DOCUMENT SEGMENT.
Early this decade we decided to treat the whole of the European Union as our parish and today there are some 7,000 students in the EU outside the UK. At about the same time we got involved in helping Russia and the countries of Central Europe with the training and education in business and management needed after the collapse of the Soviet regime. We now have partner institutions in Hungary, Russia, Bulgaria, Slovakia, Romania and the Czech Republic offering our Certificate and Diploma in Management in the language of each country.
Those programs, which are now entirely fees supported, today enrol over 10,000 students for OU credit. I am very proud of what has been achieved. Among the 50 students to whom I awarded Management Diplomas in Bucharest last week there were some wonderful stories of new companies created and old enterprises transformed. I doubt whether any other western program is making such a massive educational contribution to the economic transformation of the former Soviet bloc.
The OU also has partnerships in Hong Kong, where 6,000 students of the Open University of Hong Kong take UKOU courses for HKOU credit. In Singapore another 6,000 students are taking courses for UKOU credit through a partnership with the Singapore Institute of Management. There are smaller partnership programs in other Asian, African and Latin American countries and, as I will explain later, we are now working with partners in the United States.
I am convinced that these many overseas links have made us a better university academically. When students travel to study in another country they are fairly tolerant of cultural and academic bias in the courses they take. When I did my own doctorate at the University of Paris, for example, I didnt expect Paris to reproduce the academic climate of Oxford for me. But when people stay in their own country and study courses from another, as over 20,000 Open University students do, then they are more critical of unexamined assumptions of all kinds. Our course teams now have to challenge every assumption of normality that drafts of course material contain. I think that is a very important element of academic quality.
Open as to Methods. What methods does the Open University use? I often get asked this question. People ask, do you teach on the Web? To which I often reply, do you teach on the photocopier? That tends to lead to a useful discussion. The OU uses all kinds of methods and integrates new ones as they become available.
The key determinants of whether we use a particular teaching medium are 1) whether students have access to it at home, 2) whether they like to use it, and 3) whether we find there is a reasonable relationship between what students learn from the medium and the effort required of course teams in using that medium.
Our general conclusion is that there is no single magic learning technology. People like variety and most still like to have some learning materials that they can drop on their toe and take on vacation. Thats why we call ourselves a multiple-media distance learning system with strong student support or, in short, our service mark: Supported Open Learning.
However, the longer I am in this business the more I realise that what has made the OU successful is not what technology it uses but how it sets about using all technologies. There are a number of approaches or attitudes that we take for granted and I realise, as we try to work in partnership with others, that in most universities these approaches and attitudes are not granted and cannot be taken.
First there is the course team. We put together groups of academics and others to prepare each course. In some ways this is like a research team, so there is nothing inherently deviant about the approach. It creates a dynamic and mutually critical environment where the cut and thrust of academic debate can be very lively and people are used to having their first drafts of teaching material torn apart in a rather public way.
But for those who adjust, and most do, the course team is why the OU is such an intellectually exciting place to work. And there is no doubt that the quality of the resultant course materials is vastly superior to what any individual could produce on their own. I mean superior both as academic material and as teaching material.

[Screen grounding examples]
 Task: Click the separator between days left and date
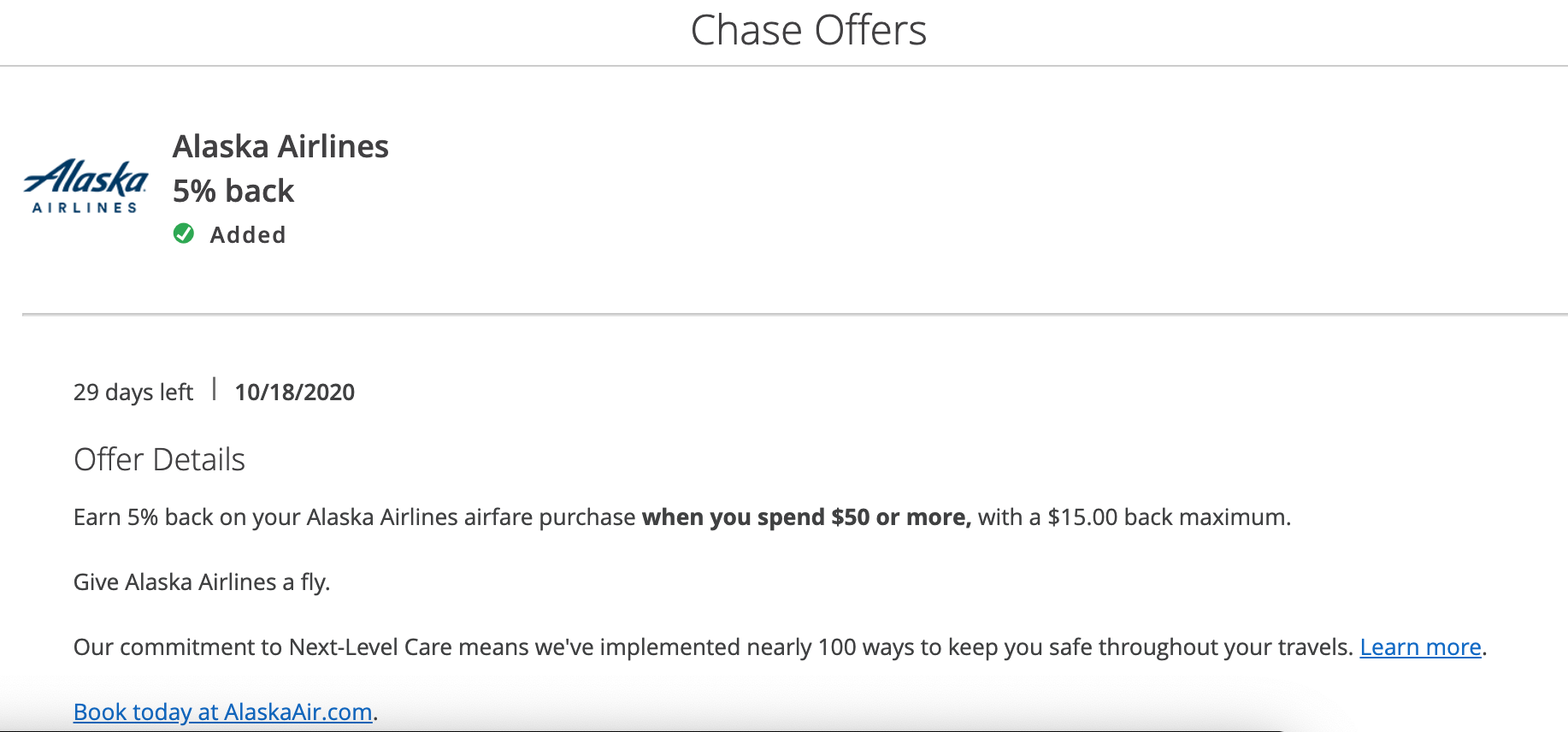(x=214, y=390)
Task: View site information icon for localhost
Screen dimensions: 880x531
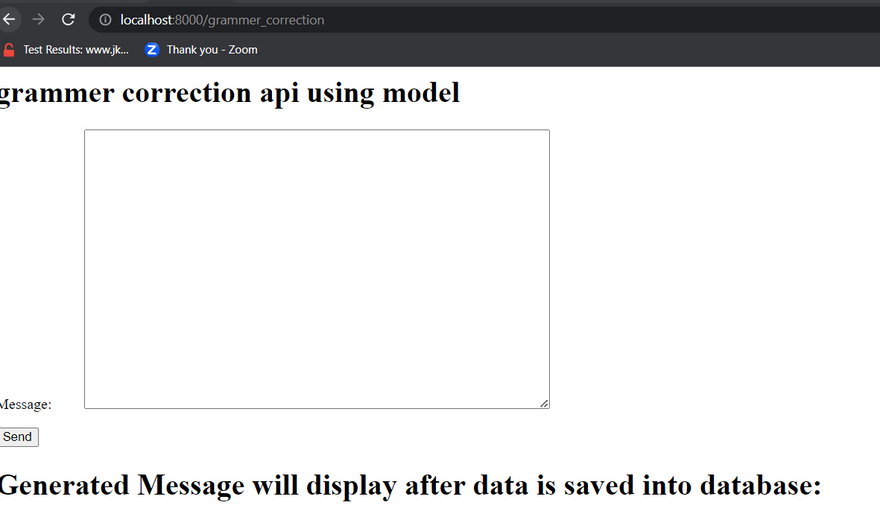Action: pos(105,20)
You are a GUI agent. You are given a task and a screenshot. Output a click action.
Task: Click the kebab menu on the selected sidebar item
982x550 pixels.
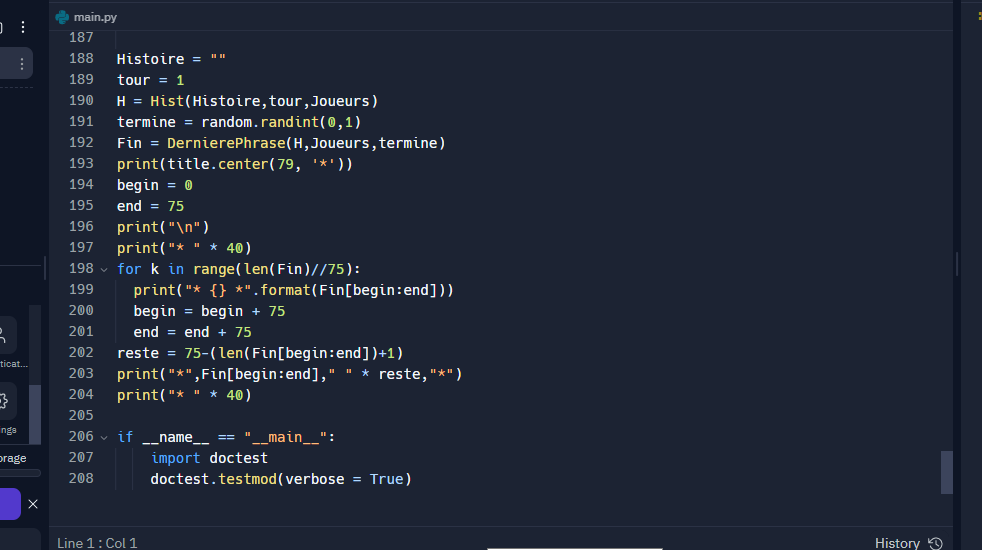click(21, 63)
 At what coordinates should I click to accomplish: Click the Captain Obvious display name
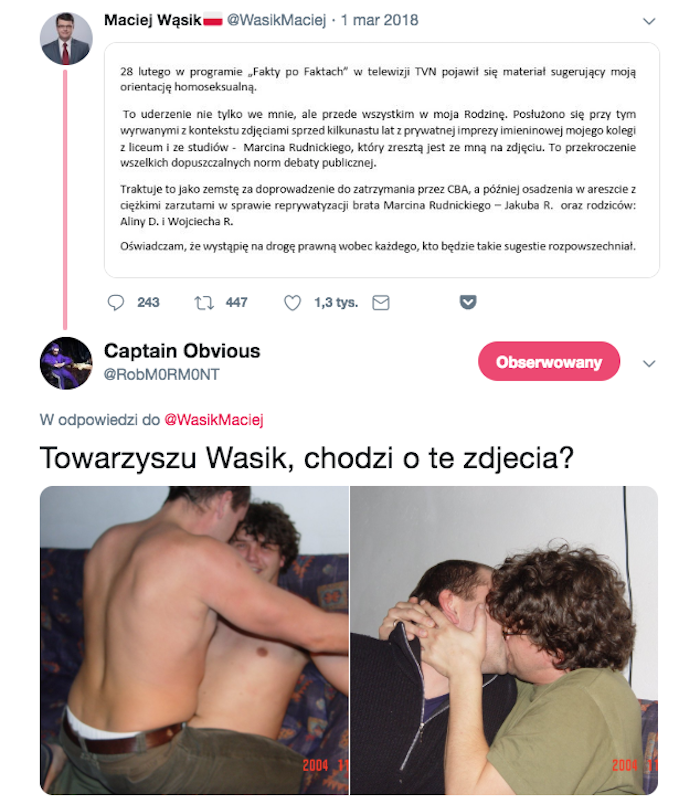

TASK 1. According to the Open University passage, how many students take courses for UKOU credit through the partnership with the Singapore Institute of Management?
TASK 2. Pick up the Open University passage after its last sentence and continue it.

ANSWER 1. About 6,000 students.

ANSWER 2.
Second there is equality of esteem. Course teams, and the OU staff generally, include many highly qualified professionals in addition to the faculty. I refer to media producers, editors, software designers, librarians, warehousing specialists, educational technologists, graphic artists and so on. Over the years, in the course team environment, we have come to take for granted a parity of esteem between these people and the faculty from the various academic disciplines.
Recently I was chastised, at a conference in Aspen, Colorado, for using the term apartheid to describe the relations between faculty and non-faculty on some campuses. I agree that is an emotive term but it means separate development in Afrikaans. It is clear to me that whatever the relationships between academic and non-academic may be on a particular campus, the separate development of the expertise of these groups of staff will not take you far in distance learning.
That is because, third, organising distance learning requires what writers about management call loose-tight arrangements.
Fourth, loose because distance teaching at scale requires division of labor. This is a radical change from standard academic practice where a single faculty member designs a course curriculum, organises the learning resources, instructs the course and assesses the students. For an OU course literally hundreds of people are involved in the various parts of the teaching process.
One group, the course team, prepares the learning materials and there is division of labor even within the team. Another group, the tutors, will work with the students on local basis to provide personal and academic support. Another group drawn from tutors and course team will plan the assessment strategy. When the final exams are written another cadre of people will mark the scripts.
The arrangement has to be tight as well as loose because all these groups and their actions are very interdependent. The autonomy of individual schools within the university is less than you are used to because many processes must be done at an institutional level for the university as a whole.
Fifth, project management of the whole process is essential. Teamwork is the foundation of success.
For these reasons the separate development of different parts of the distance learning enterprise is not an option.
Sixth, the division of labor must be highly co-ordinated. This is why it is so difficult for a campus university to move into distance learning at scale and with quality. Much of the behaviour required is deeply counter cultural for traditional faculty. But it does happen to be the way that most modern knowledge-based industries operate.
Open to ideas. Openness to ideas is a defining feature of all universities. It means doing research and Im proud that the OU ranks in the top 30 UK universities for the scale and quality of its research. We have research of world-class caliber going on in all our faculties and schools and award over 100 PhDs each year. Given the scale on which we teach its vital that the OU be a research university.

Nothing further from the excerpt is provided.